Dem Geheimnis auf der Spur:Der Agent mit dem Eispickel

Dem Geheimnis auf der Spur: Die Malerin Frida Kahlo (zweite von links) begrüßt Natalja (links) und Leo Trotzki (zweiter von rechts) bei ihrer Ankunft im Exil in Mexiko.

Die Malerin Frida Kahlo (zweite von links) begrüßt Natalja (links) und Leo Trotzki (zweiter von rechts) bei ihrer Ankunft im Exil in Mexiko.

(Foto: Bettmann Archive)

Tod eines Revolutionärs: Wie Leo Trotzki 1940 in Mexiko erst einen Mordanschlag überlebte, aber dann doch den falschen Leuten vertraute.

Von Christian Mayer

Zwischen Moskau und Mexiko-Stadt liegen mehr als 10 000 Kilometer, und dennoch kann sich Leo Trotzki in seinem neuen Exil keinesfalls sicher sein. Er weiß, dass sein Erzfeind Stalin nicht ruhen wird, bis auch der Letzte aus der alten Garde für immer schweigt. Trotzki gehörte mit Lenin zu den Helden der Oktoberrevolution, seine Lebensgeschichte ist eng verwoben mit der Gründung der Roten Armee und der Sowjetunion, als intellektueller, oft eigensinniger Redner, Agitator und Bestsellerautor genießt er Weltruhm - aber genau das ist sein Problem. Denn der Despot im Kreml duldet keine Abweichungen; bei den großen Schauprozessen 1936 bis 1938 in Moskau hat er die führenden Männer der kommunistischen Bewegung zu absurden Geständnissen gezwungen und einen nach dem anderen zum Tode verurteilen lassen. Nur einer ist noch nicht verstummt: Leo Trotzki.

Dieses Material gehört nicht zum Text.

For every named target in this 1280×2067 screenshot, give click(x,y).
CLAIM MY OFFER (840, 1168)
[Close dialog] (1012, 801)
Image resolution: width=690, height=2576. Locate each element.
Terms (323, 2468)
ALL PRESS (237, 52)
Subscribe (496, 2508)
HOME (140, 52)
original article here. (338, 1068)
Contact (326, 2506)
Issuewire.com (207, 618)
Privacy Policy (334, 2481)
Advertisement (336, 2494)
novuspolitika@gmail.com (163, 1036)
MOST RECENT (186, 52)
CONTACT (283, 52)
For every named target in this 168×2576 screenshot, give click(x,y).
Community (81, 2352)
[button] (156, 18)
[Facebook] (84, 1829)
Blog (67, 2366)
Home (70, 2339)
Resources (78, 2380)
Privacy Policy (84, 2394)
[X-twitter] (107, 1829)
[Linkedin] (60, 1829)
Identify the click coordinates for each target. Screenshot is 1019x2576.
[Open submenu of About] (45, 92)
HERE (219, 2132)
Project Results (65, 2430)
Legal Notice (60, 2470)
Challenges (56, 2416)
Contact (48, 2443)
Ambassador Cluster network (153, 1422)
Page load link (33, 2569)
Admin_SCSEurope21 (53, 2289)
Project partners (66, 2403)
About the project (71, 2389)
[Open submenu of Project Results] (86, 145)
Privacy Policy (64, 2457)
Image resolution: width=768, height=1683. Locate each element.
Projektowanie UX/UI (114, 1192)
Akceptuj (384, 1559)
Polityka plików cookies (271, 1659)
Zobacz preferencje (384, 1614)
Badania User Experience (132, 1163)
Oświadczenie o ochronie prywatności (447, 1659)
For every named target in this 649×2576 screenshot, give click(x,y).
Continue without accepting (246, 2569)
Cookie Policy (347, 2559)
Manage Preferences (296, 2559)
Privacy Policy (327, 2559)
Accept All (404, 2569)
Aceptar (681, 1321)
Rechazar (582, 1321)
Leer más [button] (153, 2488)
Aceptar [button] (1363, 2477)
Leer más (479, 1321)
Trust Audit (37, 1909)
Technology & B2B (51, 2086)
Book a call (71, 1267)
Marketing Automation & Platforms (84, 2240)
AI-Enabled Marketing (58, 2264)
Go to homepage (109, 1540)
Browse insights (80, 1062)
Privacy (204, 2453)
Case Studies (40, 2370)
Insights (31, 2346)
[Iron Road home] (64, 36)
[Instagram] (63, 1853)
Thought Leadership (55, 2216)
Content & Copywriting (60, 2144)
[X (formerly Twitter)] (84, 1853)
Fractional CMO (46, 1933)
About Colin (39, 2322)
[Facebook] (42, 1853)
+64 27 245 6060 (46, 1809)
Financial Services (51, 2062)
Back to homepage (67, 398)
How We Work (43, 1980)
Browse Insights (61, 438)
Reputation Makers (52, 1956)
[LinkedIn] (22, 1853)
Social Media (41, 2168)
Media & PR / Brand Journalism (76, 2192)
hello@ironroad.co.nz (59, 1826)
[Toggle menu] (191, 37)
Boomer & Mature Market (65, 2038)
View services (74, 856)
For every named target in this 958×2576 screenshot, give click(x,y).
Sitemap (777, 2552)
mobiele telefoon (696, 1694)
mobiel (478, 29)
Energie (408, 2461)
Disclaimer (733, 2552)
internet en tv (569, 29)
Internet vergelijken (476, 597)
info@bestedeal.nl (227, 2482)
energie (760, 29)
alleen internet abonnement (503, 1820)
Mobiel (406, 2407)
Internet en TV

Im Sommer 1940 lebt er mit seiner Frau Natalja und seinem Enkel Sewa in einer Villa in der Avenida Viena in Coyoacán, dem Künstlerviertel der mexikanischen Hauptstadt. Nach Stationen in der Türkei, in Frankreich und in Norwegen kann er sich hier halbwegs sicher fühlen, er steht unter dem Schutz der Regierung. Das Haus ist mit einem Wachturm und dicken Mauern versehen, im Innenhof halten die Trotzkis Kaninchen und Hühner. Sogar eine elektrische Alarmanlage gibt es. Aber was wissen die Agenten des Kreml, haben sie Zugriff auf seine Briefe, vielleicht sogar auf die Menschen in seinem engsten Umfeld? Sicherheitshalber benutzt Trotzki bei seiner Korrespondenz Pseudonyme, doch sonderlich ängstlich oder übervorsichtig ist er nicht, wie der britische Historiker Robert Service in seiner Biografie schreibt.

Als Trotzki 1937 mit dem Schiff nach Mexiko reiste, war er noch voller Tatendrang, das Künstlerpaar Diego Rivera und Frida Kahlo bereiteten dem Revolutionär einen warmherzigen Empfang; mit Frida, der kapriziösen Malerin, hat Trotzki eine ebenso leidenschaftliche wie kurze Affäre. Doch nun wirkt er oft niedergeschlagen, der 60-Jährige sieht bereits das Ende nahen. In seinem Testament vom Frühjahr 1940 schreibt er: "Ich werde als proletarischer Revolutionär sterben, als Marxist, als dialektischer Materialist und folglich als unversöhnlicher Atheist. Mein Glaube an eine kommunistische Zukunft ist heute noch stärker als in meiner Jugend."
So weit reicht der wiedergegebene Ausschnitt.